> **WHAT IS NEEDED**:
Shift every coordinate in the answers of the rows below by -133, then write out all the rows again with their requests included. Leave the pictures out.

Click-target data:
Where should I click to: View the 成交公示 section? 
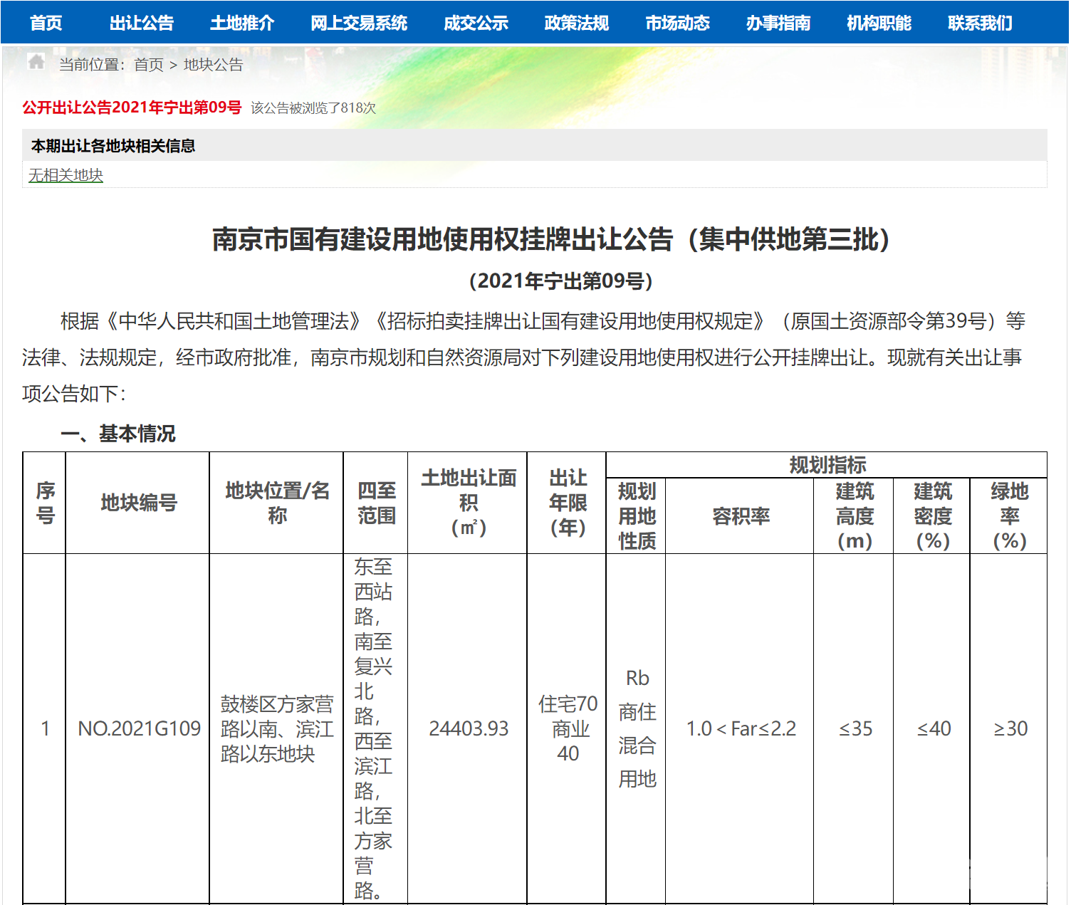click(474, 22)
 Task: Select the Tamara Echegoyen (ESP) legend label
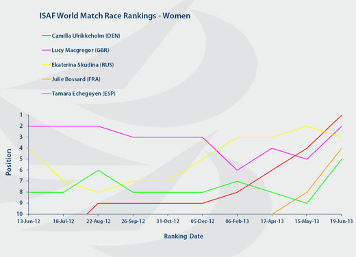click(x=84, y=94)
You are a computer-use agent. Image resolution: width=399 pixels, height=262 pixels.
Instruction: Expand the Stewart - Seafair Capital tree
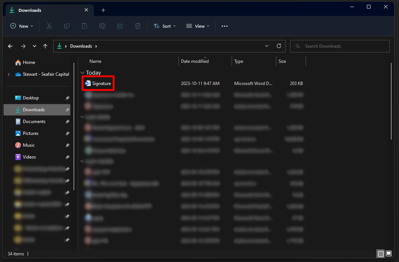9,74
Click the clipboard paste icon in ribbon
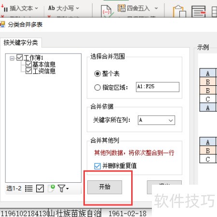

> **ANSWER TO THE EXERCISE**:
Where should I click to: View the 成交公示 section? 
click(341, -111)
 Task: Select the Tamara Echegoyen (ESP) legend label
click(x=-49, y=-39)
You are a computer-use agent. Image resolution: width=399 pixels, height=262 pixels.
Instruction: Expand the Stewart - Seafair Capital tree
-124,-59
Click the clipboard paste icon in ribbon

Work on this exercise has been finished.